ElasticSearch is a great search engine database. However, when you need to perform mass inserts / deletes / updates / upserts, the lack of a native SQL query language makes it much harder to do than with a traditional RDBMS like MySQL.

Let’s see how to do a batch insert.

Let’s first bulk index data. According to the documentation ES 1.x or ES 2.x:

curl -XPOST 'localhost:9200/_bulk?pretty' -H 'Content-Type: application/json' -d'
{ "index":  { "_index": "hello", "_type": "doc" }}
{ "title": "Hello world" }
{ "index":  { "_index": "hello", "_type": "doc" }}
{ "title": "Hello world 2" }
'

You can find the 2 documents that have been created.

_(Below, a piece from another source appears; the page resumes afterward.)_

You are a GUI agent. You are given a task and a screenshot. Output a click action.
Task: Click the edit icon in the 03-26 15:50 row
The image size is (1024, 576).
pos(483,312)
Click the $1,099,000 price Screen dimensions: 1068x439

curl -XGET 'localhost:9200/hello/_search?pretty'
> {
  "took" : 10,
  "timed_out" : false,
  "_shards" : {
    "total" : 5,
    "successful" : 5,
    "failed" : 0
  },
  "hits" : {
    "total" : 2,
    "max_score" : 1.0,
    "hits" : [
      {
        "_index" : "hello",
        "_type" : "doc",
        "_id" : "AVnnCn_StArLYxHTogPv",
        "_score" : 1.0,
        "_source" : {
          "title" : "Hello world"
        }
      },
      {
        "_index" : "hello",
        "_type" : "doc",
        "_id" : "AVnnCn_StArLYxHTogPw",
        "_score" : 1.0,
        "_source" : {
          "title" : "Hello world 2"
        }
      }
    ]
  }
}

The response can be a little bit ugly because of all the metadata. Here comes jq to parse the JSON on the command line.

Let’s say you just want to get the titles:

curl -XGET 'localhost:9200/hello/_search' |
jq '.hits.hits[] |
{title:._source.title}' -c

> {"title":"Hello world"}
{"title":"Hello world 2"}

The -c option inlines the output. Note that it does not return an array but several lines of JSON, which will be handy later.

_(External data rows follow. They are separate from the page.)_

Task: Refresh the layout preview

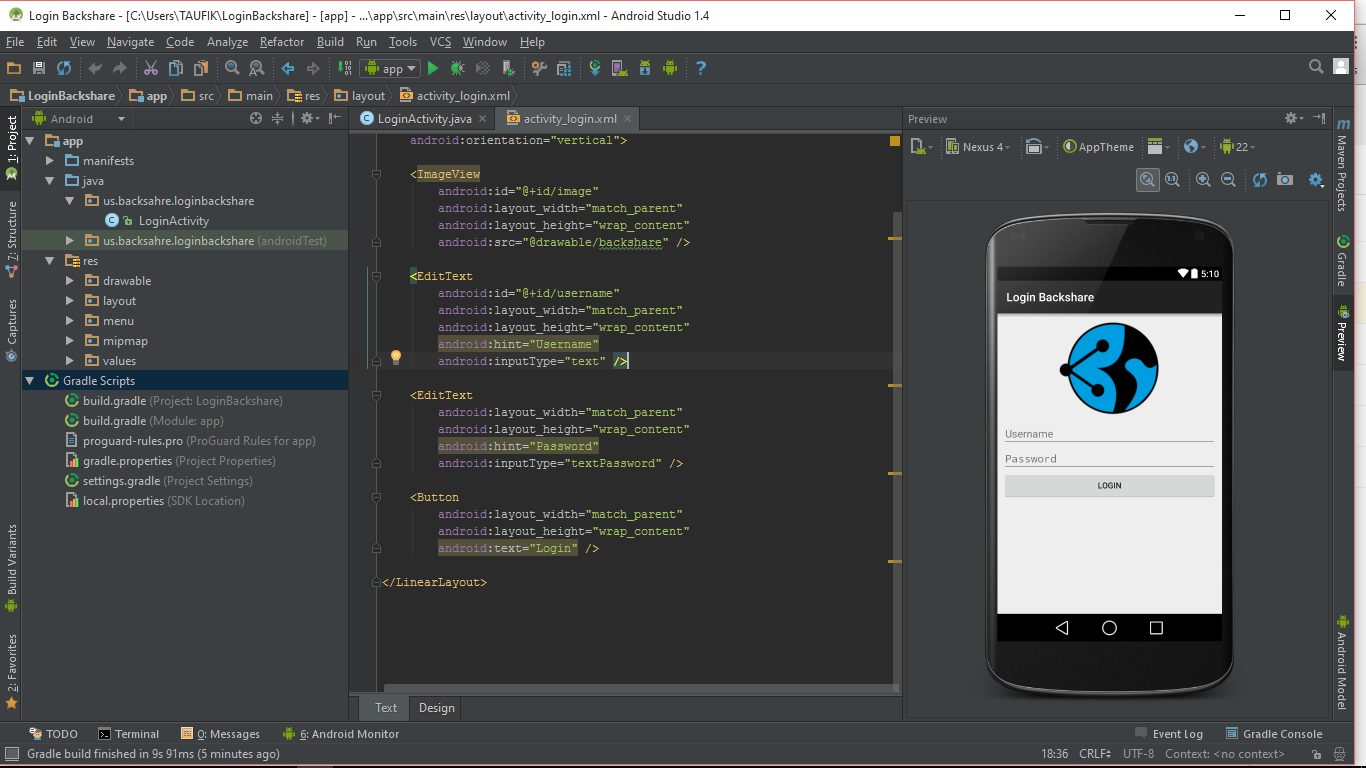Action: (1259, 180)
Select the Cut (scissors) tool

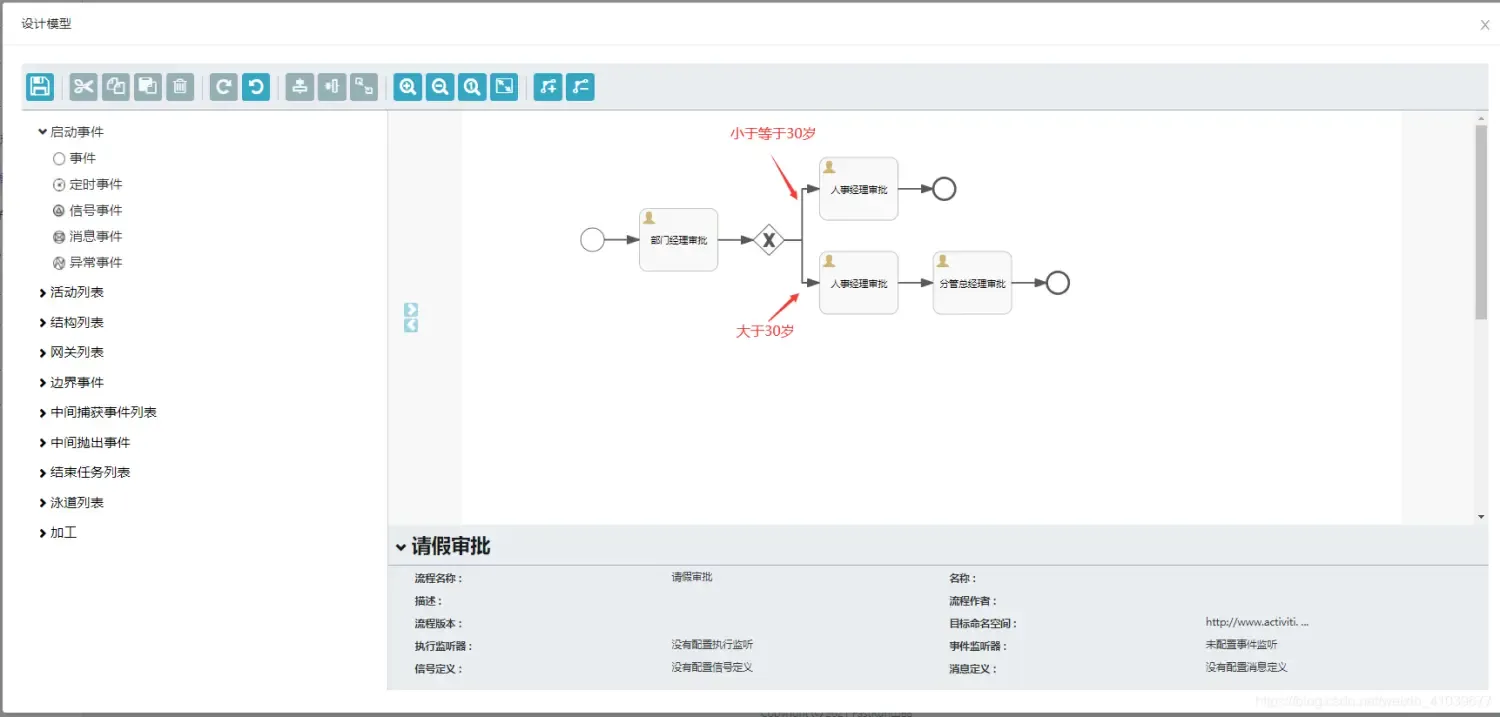click(x=83, y=87)
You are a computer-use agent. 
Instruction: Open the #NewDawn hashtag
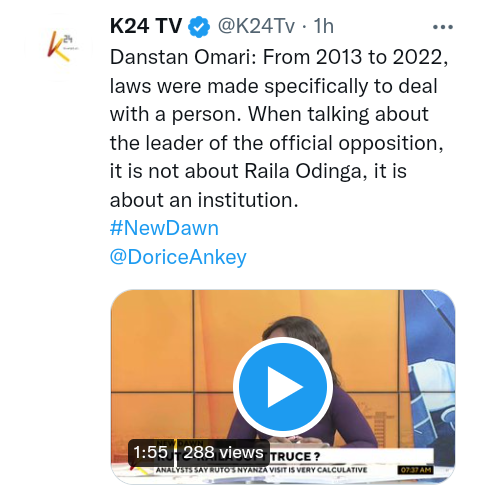164,228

Now let’s say you want to update the titles and replace 'world' by 'Everyone':

curl -XGET 'localhost:9200/hello/_search' |
jq '.hits.hits[] |
{ "index":  {_index, _type, _id }}, ._source' -c |
sed 's/world/Everyone/g' |
curl -XPOST http://localhost:9200/_bulk --data-binary @-

The 'create' verb is useful if you want to create a document only if it does not exist in the index. For instance, you can easily copy data from one index to another and even from one cluster to another:

curl -XGET 'localhost:9200/hello/_search' |
jq '.hits.hits[] |
{ "create":  {_index:"new", _type, _id }}, ._source' -c |
curl -XPOST http://localhost:9200/_bulk --data-binary @-

or perform a batch delete:

curl -XGET 'localhost:9200/hello/_search' |
jq '.hits.hits[] |
{ "delete":  {_index:"new", _type, _id }}' -c |
curl -XPOST http://localhost:9200/_bulk --data-binary @-

All these operations can be pretty handy if you need to perform a large number of updates quickly. I did a test to bulk create 100K documents and it just took a few minutes, depending on the speed of your connection, if accessing a remote cluster, and the characteristics of your cluster.